A few weeks back we had a wedding shower to attend. Two of our very best friends are tying le knot in early October. John’s the best man; I’m the unofficial caterer to the bride. The couple has promised, nay, demanded we dance at the reception. They’re serving our home-roasted coffee. It shall be a blast.
For the shower, I wanted to bring treats – it’s simply my nature. My mom used to bring cupcakes in a cone to my school class for my birthday. You’d think that alone would’ve made me the coolest kid in school, but when you factor in my mushroom cut, painfully shy demeanor and 6 crooked teeth all fighting for front row spots, that couldn’t be any further from the truth. That’s OK, things took an upswing in middle school. Who needs third grade popularity anyway?
These cupcakes feature two whole peaches, plenty of vegan baked goodness, cake cones and honey buttercream. Quite the rag-tag team if you ask me.
Peaches and honey are simply meant to be together, like peanut butter and basil, wine and sitcoms, and Saturdays and sleeping in. You can imagine a cupcake + buttercream marriage is even more dreamy than the pair in its natural state. Trust, I know my sugary treats.
My cupcakes had a superb showing at the shower. Three down in the first 10 minutes and the rest not long after. I heard lots of moaning, plenty of “what is this?!” and several “ugh, sooo gooooods.” You know that’s a good sign.
While I can’t guarantee these will make you popular among your former third grade peers, they will make you some new friends now, even if they’re just using you for your sweet, delectable honey buttercream frosting.

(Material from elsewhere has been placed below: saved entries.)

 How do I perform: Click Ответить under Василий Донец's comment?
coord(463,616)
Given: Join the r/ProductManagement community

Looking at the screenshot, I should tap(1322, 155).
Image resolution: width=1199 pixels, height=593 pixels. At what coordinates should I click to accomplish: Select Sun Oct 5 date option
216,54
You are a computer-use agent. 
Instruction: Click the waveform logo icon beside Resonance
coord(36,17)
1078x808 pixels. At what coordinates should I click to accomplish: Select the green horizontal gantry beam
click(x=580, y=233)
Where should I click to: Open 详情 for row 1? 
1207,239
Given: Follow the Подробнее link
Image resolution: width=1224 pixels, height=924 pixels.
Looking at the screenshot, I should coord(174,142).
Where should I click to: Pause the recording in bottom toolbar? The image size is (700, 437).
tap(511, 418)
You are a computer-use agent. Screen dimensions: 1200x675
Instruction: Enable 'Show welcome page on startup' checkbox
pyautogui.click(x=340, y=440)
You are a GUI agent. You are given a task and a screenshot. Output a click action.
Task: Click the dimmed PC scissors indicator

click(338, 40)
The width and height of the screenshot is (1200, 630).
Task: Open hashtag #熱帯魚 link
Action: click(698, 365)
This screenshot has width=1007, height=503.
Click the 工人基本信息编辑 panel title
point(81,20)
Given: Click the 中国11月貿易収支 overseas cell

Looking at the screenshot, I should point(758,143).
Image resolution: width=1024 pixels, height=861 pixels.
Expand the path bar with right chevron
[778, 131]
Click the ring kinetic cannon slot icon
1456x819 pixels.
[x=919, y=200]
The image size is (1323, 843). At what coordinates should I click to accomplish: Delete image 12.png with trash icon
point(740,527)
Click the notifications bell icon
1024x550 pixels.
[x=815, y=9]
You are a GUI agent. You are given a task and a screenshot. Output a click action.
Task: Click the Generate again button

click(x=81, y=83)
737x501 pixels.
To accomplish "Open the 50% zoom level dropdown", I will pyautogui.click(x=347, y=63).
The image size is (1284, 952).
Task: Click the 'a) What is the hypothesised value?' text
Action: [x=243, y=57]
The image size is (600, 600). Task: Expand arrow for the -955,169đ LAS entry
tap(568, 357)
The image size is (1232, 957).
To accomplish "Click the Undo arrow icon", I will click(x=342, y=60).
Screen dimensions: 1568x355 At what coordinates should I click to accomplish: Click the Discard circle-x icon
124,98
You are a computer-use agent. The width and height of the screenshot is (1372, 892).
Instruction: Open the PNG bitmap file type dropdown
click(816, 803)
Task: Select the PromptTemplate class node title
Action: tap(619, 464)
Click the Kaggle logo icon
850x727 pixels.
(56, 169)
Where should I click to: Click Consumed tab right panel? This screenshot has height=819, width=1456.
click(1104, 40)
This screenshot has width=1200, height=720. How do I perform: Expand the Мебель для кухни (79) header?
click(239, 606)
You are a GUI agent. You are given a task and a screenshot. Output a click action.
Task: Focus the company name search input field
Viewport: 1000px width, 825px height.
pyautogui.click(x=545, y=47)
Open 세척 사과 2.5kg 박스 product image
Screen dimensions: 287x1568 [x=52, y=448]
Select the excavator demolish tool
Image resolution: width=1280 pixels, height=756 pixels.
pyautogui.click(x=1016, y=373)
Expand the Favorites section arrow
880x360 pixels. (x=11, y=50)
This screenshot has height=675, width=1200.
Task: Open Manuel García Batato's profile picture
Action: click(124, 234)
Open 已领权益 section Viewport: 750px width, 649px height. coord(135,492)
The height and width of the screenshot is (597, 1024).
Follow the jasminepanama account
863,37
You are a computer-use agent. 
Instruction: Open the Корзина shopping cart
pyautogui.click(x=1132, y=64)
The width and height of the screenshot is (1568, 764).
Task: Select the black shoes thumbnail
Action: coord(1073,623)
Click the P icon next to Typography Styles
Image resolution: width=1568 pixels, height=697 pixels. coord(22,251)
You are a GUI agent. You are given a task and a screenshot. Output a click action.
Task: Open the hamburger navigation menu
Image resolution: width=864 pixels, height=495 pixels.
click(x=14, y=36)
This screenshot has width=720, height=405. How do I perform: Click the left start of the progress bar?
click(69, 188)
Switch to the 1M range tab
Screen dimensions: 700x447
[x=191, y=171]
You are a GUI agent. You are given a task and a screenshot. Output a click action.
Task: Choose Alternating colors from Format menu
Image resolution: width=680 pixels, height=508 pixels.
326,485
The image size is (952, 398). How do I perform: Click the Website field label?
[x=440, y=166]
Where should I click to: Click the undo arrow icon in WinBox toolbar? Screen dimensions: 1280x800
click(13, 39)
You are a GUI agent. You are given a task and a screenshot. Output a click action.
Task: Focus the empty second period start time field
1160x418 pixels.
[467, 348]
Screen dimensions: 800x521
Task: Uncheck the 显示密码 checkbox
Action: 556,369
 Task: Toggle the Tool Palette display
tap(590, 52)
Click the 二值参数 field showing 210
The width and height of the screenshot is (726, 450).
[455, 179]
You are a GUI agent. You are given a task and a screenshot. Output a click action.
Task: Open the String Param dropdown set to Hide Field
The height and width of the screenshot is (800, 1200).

- 1 cup light vanilla soy milk
- 1 teaspoon apple cider vinegar
- scant 3/4 cup granulated sugar
- 2 peaches, peeled, pitted and finely pureed
- 1/3 cup canola oil
- 2 teaspoons vanilla extract
- 1 1/4 cup all-purpose or pastry flour*
- 3/4 teaspoon baking soda
- 1/2 teaspoon baking powder
- pinch salt
- 10-12 ice cream cake cones
- Preheat oven to 350°F.
- Whisk together the soy milk and vinegar in a large bowl, and set aside for a few minutes to curdle. Add the sugar, oil, and vanilla extract to the soy milk mixture and beat until foamy. Add peach puree and stir.
- Next, carefully add flour, baking soda, baking powder and salt to a sifter and sift over wet ingredients. Beat until no large lumps remain.
- Place ice cream cones in a muffin pan and carefully scoop batter into the cones, filling almost all the way full.
- Bake for about 30 minutes or until a toothpick inserted into the center comes out clean.
- Transfer to a flat surface and let cool completely. Rinse your bowl out while the cupcakes are baking to make buttercream frosting in.
* Questions about substitutions, equipment, or troubleshooting? Check out our Recipe FAQ page.
- 1/2 cup (1 stick) non-dairy butter, room temp (like Earth Balance)*
- 4 Tbsp vegan honey such as Bee Free (alternatively, use agave nectar)
- 1.5 - 2 cups powdered sugar
- 1 Tbsp almond milk (or other non-dairy milk)
- Cream together butter and honey.
- Add half of the powdered sugar and mix on low speed until the sugar is incorporated. Then increase speed to medium and beat until creamy.
- Add last cup of powdered sugar, mixing on low speed at first and then on higher speed until creamy - about 2 minutes more.
- Add almond milk and mix once more.
- Add additional powdered sugar or almond milk as needed for desired consistency.